Audace, provocatorio, lucido o irriverente. Il sogno che vibra in quella frazione di pensiero è solo la consapevole coincidenza che può accadere, l'incontro magico fra la luce e la sua rifrazione diventano l'ossessione tangibile in un riflesso incondizionato. L'immagine racconta la certezza di una felicità avuta ma non posseduta, la prova indelebile, l'irriverente consapevolezza di ogni risultato, errore o fortuna che sia.

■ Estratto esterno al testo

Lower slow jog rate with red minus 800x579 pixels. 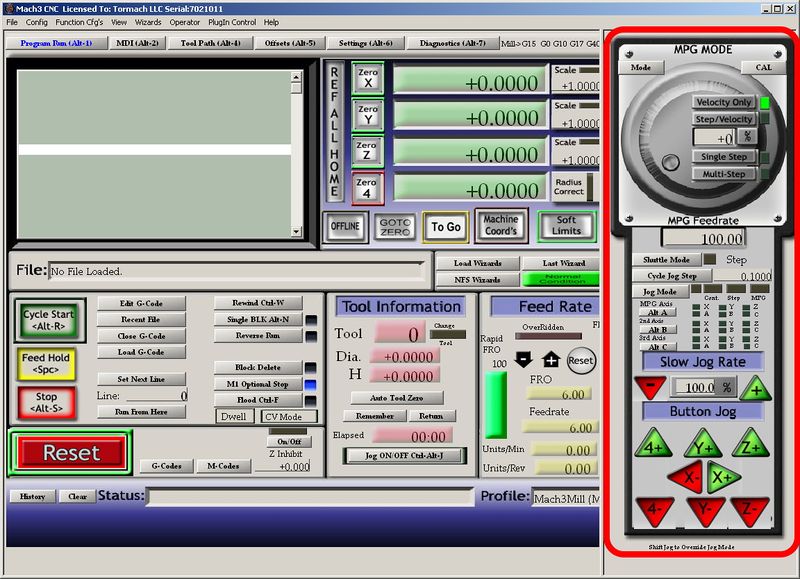[x=649, y=387]
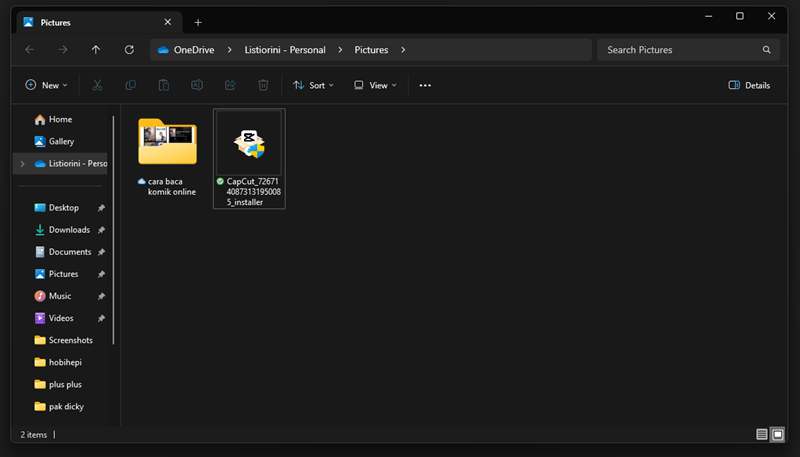Open Downloads in the navigation pane
Viewport: 800px width, 457px height.
(69, 230)
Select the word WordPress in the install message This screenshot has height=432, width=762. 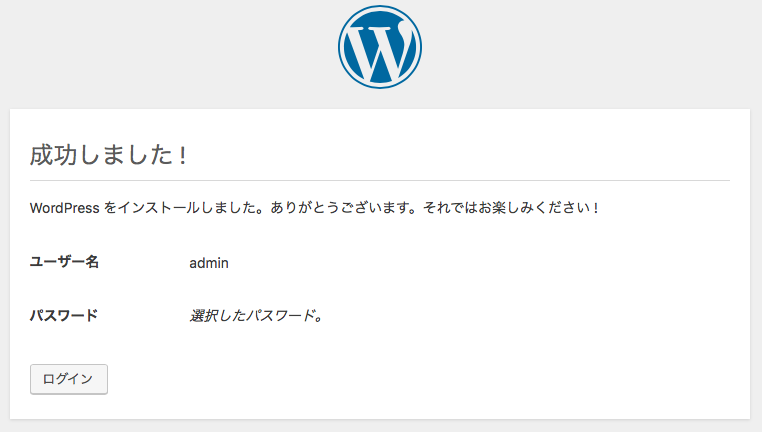(64, 208)
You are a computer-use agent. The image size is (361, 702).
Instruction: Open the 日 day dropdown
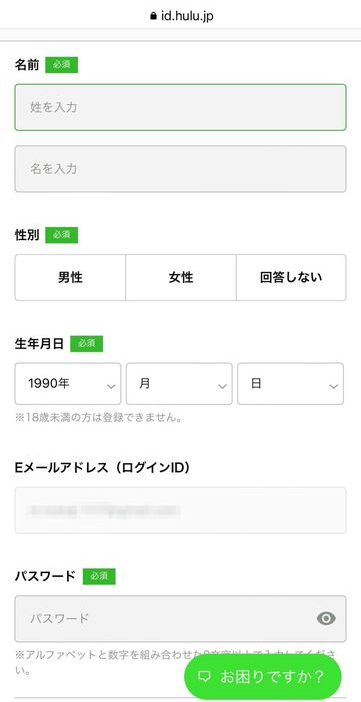coord(291,384)
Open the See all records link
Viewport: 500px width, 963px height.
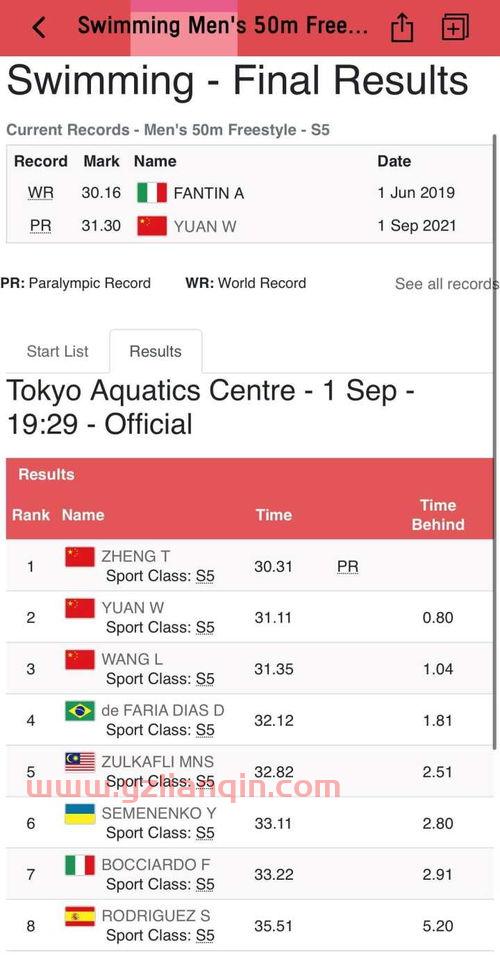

La forza della parola o il potere dell'immagine, quale comunicazione rispetta la percezione di un idea? ...Forse occorre lasciarsi trasportare da questo sensibile dubbio e credere almeno una volta che sia possibile soffermarsi su un'emozione propria come reazione al pensiero altrui. L'immagine deteriorata dal suo significato percettivo evoca l'incontro con una realtà differente ma non meno eloquente, il riflesso che fino a quell'istante apparteneva ad un contesto viene strappato via, e dopo, subito dopo, scolpisce un tratto di celluloide e recupera un anima che gli apparterrà per sempre.

 i riferimenti 

Ritrovavo nelle immagini che scattavo quasi automaticamente, quei modi gentili già visti nelle opere di Robert Doisneau e Willy Ronis, ero morbosamente attratto dal cogliere, rubare, quasi strappare via, frammenti di vita dei miei soggetti. Era un po' come se entrando in un contatto fisico, intimo col soggetto ne potessi rubare l'anima e la forza che non mi appartenevano. 

Così ogni momento diventava un relazione una storia, quell'istante magicamente scolpito sulla celluloide dalla luce, non restava più un tratto bidimensionale ma faceva parte di me, per sempre. 

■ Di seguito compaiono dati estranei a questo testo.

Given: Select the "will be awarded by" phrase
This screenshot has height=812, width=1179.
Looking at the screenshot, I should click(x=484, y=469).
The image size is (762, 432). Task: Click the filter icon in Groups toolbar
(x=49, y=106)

Da autori come Sebastiao Salgado o Gianni Bordengo Gardin ho appreso il valore documentale ed evocativo dell'espressione fotografica, altri come Donal Moloney o Helmut Newton's mi hanno trasmesso la forma e la tecnica di questa comunicazione. Le loro influenze sono state determinati per avvicinarmi a quello che risiedeva dentro di me; ma è dal cinema che è arrivato lo stimolo verso la maturazione artistica e la consapevolezza definitiva. 

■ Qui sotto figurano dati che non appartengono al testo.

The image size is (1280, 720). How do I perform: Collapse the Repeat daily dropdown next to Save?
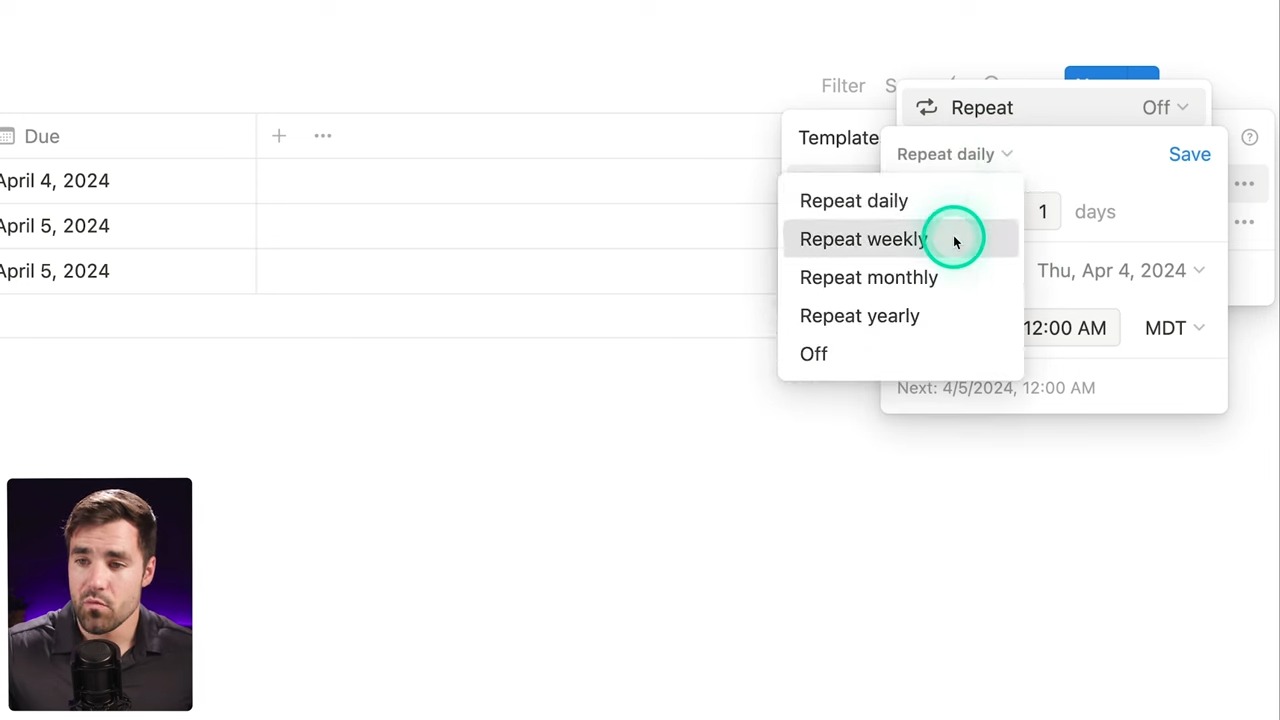tap(954, 154)
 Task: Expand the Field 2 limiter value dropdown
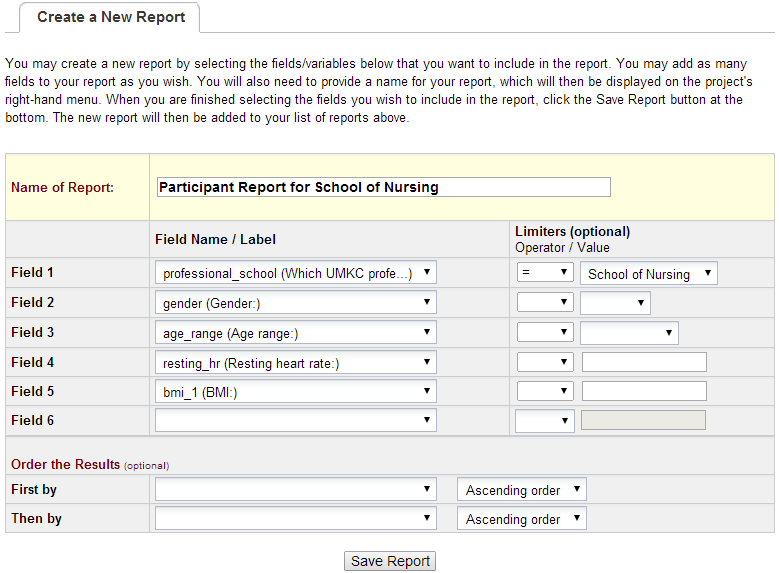point(615,303)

“Der Himmel über Berlin” dell''87 di Wim Wenders fu per me un'esperienza sconvolgente, “La Double Vie de Véronique” dell''91 di Krzysztof Kieślowski, e poi la scoperta di autori come Pedro Almodóvar e François Ozon. Compresi dai loro lavori che la mia fotografia poteva essere davvero narrativa, lo scatto era solo l'epilogo, la sintesi, la provocazione per estrarre un racconto, un vissuto, un modo per dilatare il tempo e renderci immortali. 

Infine l'incontro con quello che per me è il sublime lavoro di Anders Petersen e Jürgen Baldiga, il vero genio, l'accompagnamento verso un nuovo punto di vista; l'esperienza visiva inedita, ciò che riesce a spostare la mente, ad aprirla verso una nuova interpretazione possibile. L'archetipo che riesce a rendere percepibile e tangibile la nova “visione”, la modulazione di un pensiero sconosciuto, attraente ed inevitabile, un trasporto tra sensazioni oniriche ed oblio.